[BEGIN TEXT PASSAGE]

Quick summary! In August 2018 I was forced by the unhinged intransigence of Blair Besten, half-pint Norma Desmond of the Historic Core BID, to file a petition seeking to enforce my rights under the California Public Records Act. So the usual on-and-freaking-on process of CPRA litigation happened and after a few archetypally zany moments, like La Besten denying under oath that those things her BID sends out via MailChimp are, you know, emails, everybody filed their briefs in July and on November 5, 2019 we finally had the damn trial and the BID lost big freaking time!
And when a local agency such as a BID loses a CPRA case the law is very clear. The judge must award costs and fees to the requester.1 It doesn’t happen automatically, though. The prevailing requester has to file a fee motion and if the parties can’t agree on it there’s a hearing. So we filed the motion, and by “we” I mean my attorney, the incomparable Colleen Flynn, and here’s a copy of the fee motion. The BID flipped out and you can read their reply to the fee motion and our reply to their reply if reading a flipout is interesting to you.

[END TEXT PASSAGE]
[BEGIN INFORMATION SHOWN]

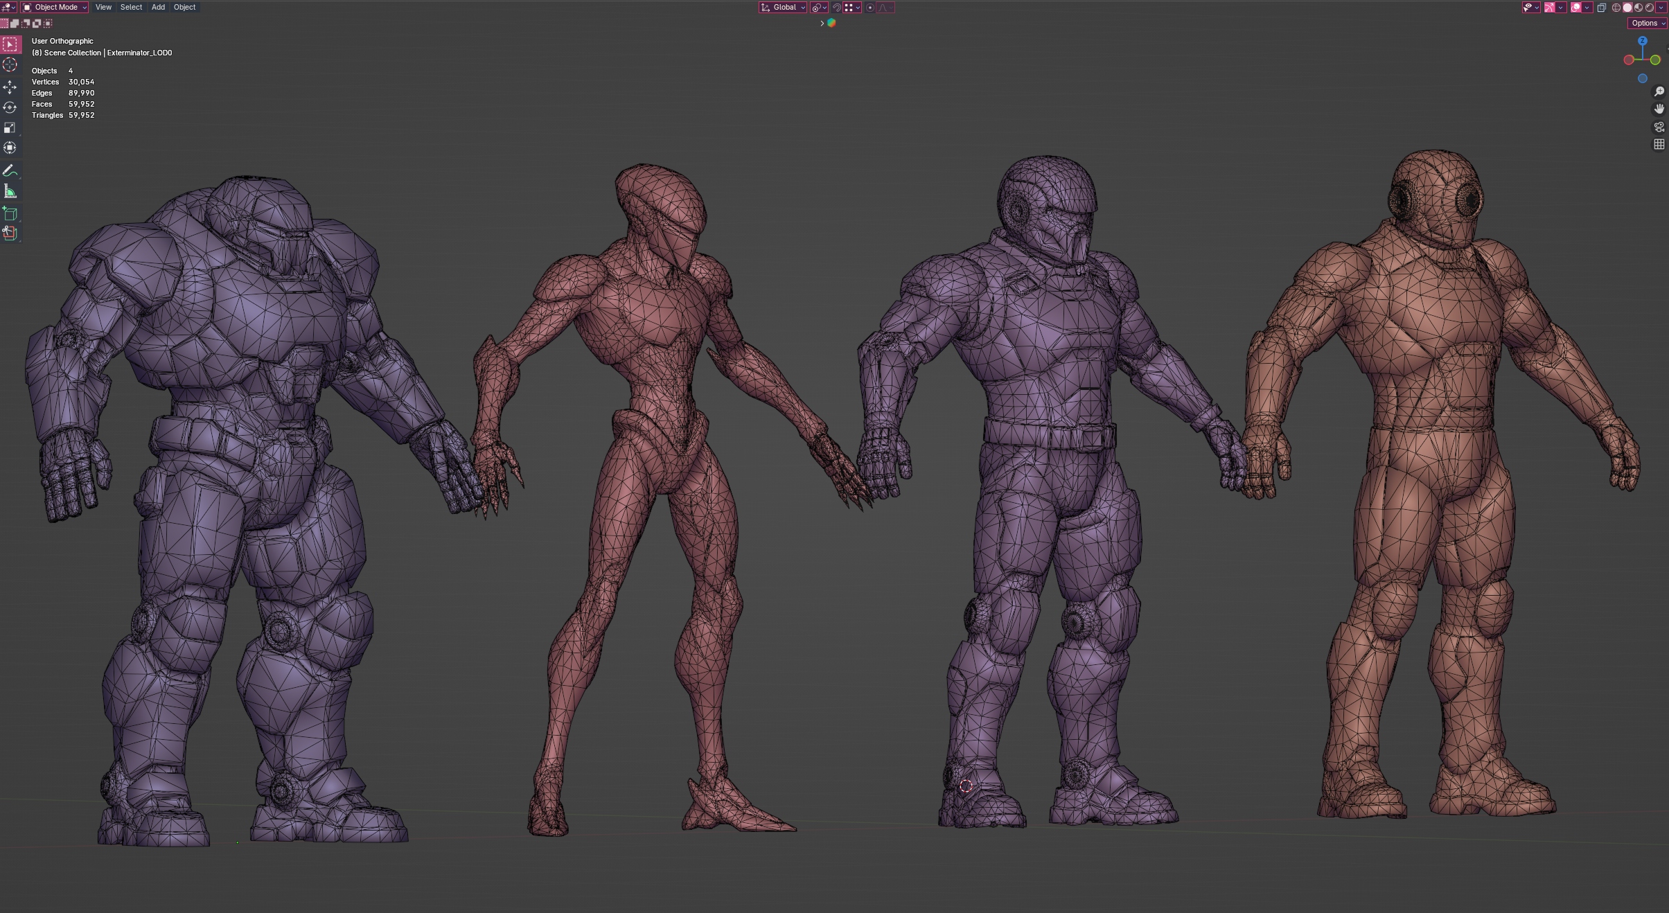Open Global transform orientation dropdown
This screenshot has height=913, width=1669.
tap(783, 8)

[END INFORMATION SHOWN]

- [TASKS FOR THIS EXERCISE]
A. In the passage about the public records case, on what date was the trial held?
B. From the passage about the public records case, return everything from "And when a local" down to "interesting to you.".
C. List every month or date that the passage about the public records case mentions.

- [TASK ANSWERS]
A. November 5, 2019

B.
And when a local agency such as a BID loses a CPRA case the law is very clear. The judge must award costs and fees to the requester.1 It doesn’t happen automatically, though. The prevailing requester has to file a fee motion and if the parties can’t agree on it there’s a hearing. So we filed the motion, and by “we” I mean my attorney, the incomparable Colleen Flynn, and here’s a copy of the fee motion. The BID flipped out and you can read their reply to the fee motion and our reply to their reply if reading a flipout is interesting to you.

C. August 2018, July, November 5, 2019